Falcons use ledges on tall cliff faces for nesting. Recently, they have begun to also use ledges on bridges and buildings. Young falcons fly quite well but land clumsily after their first flights, making some bridges and buildings lethal fledgling environments.
The young from the most dangerous sites are brought to Alma Rosa where they may fledge safely. When they are released from the "hack box," the vineyards provide a safe place for young falcons to acquire flight and hunting skills as they make their transition to wild independence over an eight-week period.
I have seen these amazing birds and they are beautiful!
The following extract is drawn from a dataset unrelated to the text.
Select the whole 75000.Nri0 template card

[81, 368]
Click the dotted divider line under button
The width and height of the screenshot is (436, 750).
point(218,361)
Thank you Richard!!!
Founded in 1975 to lead peregrine falcon population recovery efforts in California, the Santa Cruz Predatory Bird Research Group has successfully helped to rebuild the California peregrine falcon population from a low of two known pairs in 1970 to an estimated 250 pairs today. The group is a center of expertise at UC Santa Cruz that provides research, wildlife management and educational services to agencies, corporations, and the public. Visit their website, www.scpbrg.org, to learn more.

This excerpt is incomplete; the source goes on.